EXERCISE INPUT: Begin
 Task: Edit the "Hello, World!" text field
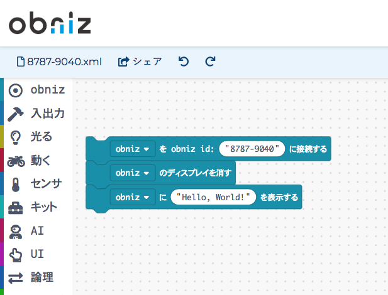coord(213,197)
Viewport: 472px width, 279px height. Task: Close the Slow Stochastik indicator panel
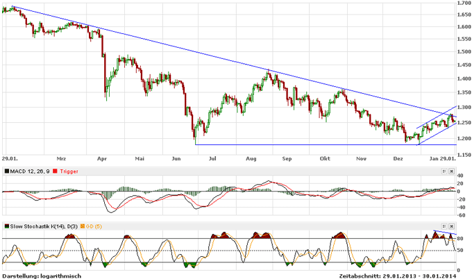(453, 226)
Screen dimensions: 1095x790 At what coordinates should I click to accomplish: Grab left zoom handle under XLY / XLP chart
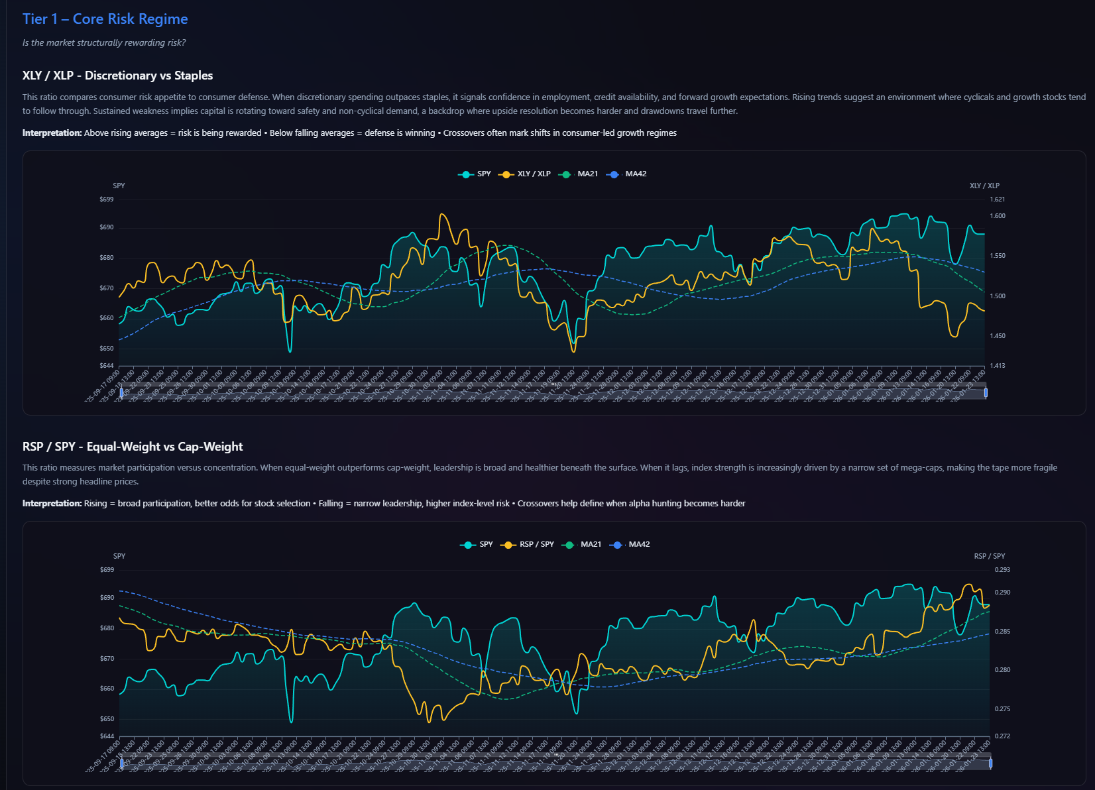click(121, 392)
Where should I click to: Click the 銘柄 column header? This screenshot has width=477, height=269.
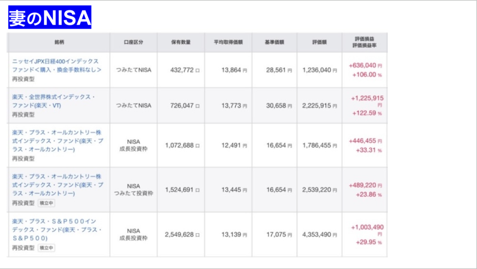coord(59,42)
EXERCISE INPUT: End
EXERCISE INPUT: Begin
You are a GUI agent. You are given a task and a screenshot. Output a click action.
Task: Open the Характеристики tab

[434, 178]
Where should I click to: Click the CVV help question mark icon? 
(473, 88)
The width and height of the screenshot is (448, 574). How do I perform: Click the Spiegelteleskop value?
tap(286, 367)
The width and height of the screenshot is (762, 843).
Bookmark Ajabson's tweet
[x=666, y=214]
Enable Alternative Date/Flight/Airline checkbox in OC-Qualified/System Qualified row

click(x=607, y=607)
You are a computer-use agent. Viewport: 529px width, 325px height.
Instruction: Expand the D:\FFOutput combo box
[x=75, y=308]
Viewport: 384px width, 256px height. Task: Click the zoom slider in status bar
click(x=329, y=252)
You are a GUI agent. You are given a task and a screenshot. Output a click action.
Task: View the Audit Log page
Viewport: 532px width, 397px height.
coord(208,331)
EXERCISE INPUT: End
EXERCISE -
Write down, word for word, the lines above from the one containing "Where should I click to: Click the CVV" through the one containing "You are a computer-use", both ends included.

RESPONSE BOX -
Where should I click to: Click the CVV help question mark icon? 
(473, 88)
The width and height of the screenshot is (448, 574). How do I perform: Click the Spiegelteleskop value?
tap(286, 367)
The width and height of the screenshot is (762, 843).
Bookmark Ajabson's tweet
[x=666, y=214]
Enable Alternative Date/Flight/Airline checkbox in OC-Qualified/System Qualified row

click(x=607, y=607)
You are a computer-use agent. Viewport: 529px width, 325px height.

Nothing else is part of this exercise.